The cleaner dedup architecture cost 4x

2026-03-21

Replaced a signal-deduplication pipeline that looked messy with one that looked clean. Production LLM cost jumped from $0.84/day to $3.50/day. Signal volume for one ticker (Rocket Lab) went from 3 entries/day to 69 entries/day. Reverted in two days, deleted 1,629 lines of the new architecture, and shipped a narrower variant that swapped only one stage.

The pipeline pulls articles from 50+ financial news sources every two hours, parses each into structured signals, and dedupes before synthesis. The old version did dedup in three stages. A title-similarity clusterer grouped articles into events at a SequenceMatcher threshold of 0.45. An LLM extracted signals per event, one call per event regardless of how many articles landed there. A final batched LLM dedup catch caught cross-title duplicates at the signal layer. A pre-work investigation found three real leaks: cross-title dupes the title clusterer missed, signals split across the 48-hour event window, and occasional hallucinated IDs from the LLM dedup catch. The cleaner architecture replaced the title clusterer and the LLM dedup catch with one embedding clusterer that ran at the article layer, before extraction, with a cosine threshold of 0.75. Two stages collapsed into one. Prevent duplication at the source.

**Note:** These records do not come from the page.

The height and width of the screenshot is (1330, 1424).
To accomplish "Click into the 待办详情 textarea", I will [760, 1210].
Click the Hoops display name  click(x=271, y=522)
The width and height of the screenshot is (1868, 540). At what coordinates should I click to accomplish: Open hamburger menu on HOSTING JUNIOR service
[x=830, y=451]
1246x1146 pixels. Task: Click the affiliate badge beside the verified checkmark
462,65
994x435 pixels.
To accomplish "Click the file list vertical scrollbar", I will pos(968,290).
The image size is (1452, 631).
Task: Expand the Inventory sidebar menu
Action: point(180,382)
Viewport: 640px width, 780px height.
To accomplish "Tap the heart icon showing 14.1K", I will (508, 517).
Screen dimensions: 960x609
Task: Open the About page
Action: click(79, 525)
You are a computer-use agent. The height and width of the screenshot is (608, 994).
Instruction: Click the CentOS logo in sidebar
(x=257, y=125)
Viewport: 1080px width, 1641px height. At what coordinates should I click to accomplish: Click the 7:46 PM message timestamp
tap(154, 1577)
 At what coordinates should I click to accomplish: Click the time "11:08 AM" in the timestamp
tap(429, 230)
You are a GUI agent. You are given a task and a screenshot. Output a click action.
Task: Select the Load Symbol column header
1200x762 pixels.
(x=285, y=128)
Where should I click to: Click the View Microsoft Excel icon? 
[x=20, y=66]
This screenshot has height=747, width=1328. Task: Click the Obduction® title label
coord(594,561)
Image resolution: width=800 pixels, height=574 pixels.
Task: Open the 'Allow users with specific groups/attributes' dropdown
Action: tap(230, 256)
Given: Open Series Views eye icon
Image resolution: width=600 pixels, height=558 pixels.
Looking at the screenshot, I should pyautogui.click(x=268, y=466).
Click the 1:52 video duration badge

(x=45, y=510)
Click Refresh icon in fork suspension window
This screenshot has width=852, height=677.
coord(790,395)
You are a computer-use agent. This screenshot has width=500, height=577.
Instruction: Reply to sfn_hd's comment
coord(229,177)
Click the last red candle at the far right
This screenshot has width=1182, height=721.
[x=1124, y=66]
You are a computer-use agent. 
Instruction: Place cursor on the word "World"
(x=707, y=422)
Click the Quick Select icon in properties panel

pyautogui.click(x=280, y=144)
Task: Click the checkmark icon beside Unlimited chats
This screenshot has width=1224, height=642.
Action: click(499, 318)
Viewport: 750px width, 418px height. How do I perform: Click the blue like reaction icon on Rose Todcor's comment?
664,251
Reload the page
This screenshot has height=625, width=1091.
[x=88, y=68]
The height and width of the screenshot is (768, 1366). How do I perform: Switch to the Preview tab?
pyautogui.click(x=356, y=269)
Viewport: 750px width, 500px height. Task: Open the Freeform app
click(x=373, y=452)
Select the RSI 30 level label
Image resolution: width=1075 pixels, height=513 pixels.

What I had not measured was what the messy thing was silently doing. The old title-clusterer at 0.45 was much more aggressive than the new embedding clusterer at 0.75. “Very similar” articles in embedding space are not the same articles by topic; they are just close. The new clusterer split apart articles the old one had merged. That meant one extraction call per article instead of one per event, roughly 3x more upstream extraction calls. Then 4x more surviving signals drove 4x more entity-update calls downstream. The summarize-entity stage cost went from $0.01-0.05 per cycle to $0.10-0.25 per cycle. Each layer of the cascade was a separate cost multiplier, none of which I had modeled, because the old pipeline’s grouping was not visible as architecture. It was visible only as the LLM call count, which had been low.

The revert kept the old event clusterer plus per-event extraction and swapped only the final dedup catch (an LLM-batched call) for an embedding cosine check that ran on the smaller signal volume. Embedding cost is now around $0.002/day. Same dedup quality, no upstream cascade.

The trap was conflating “theoretically cleaner data flow” with “practically better.” Architectural waste, like extracting a duplicate before deduping it, is visible and quantifiable. Architectural batching, like grouping articles into events so a single extraction call covers all of them, is invisible until you remove it. The first looks like obvious work to do. The second is the work.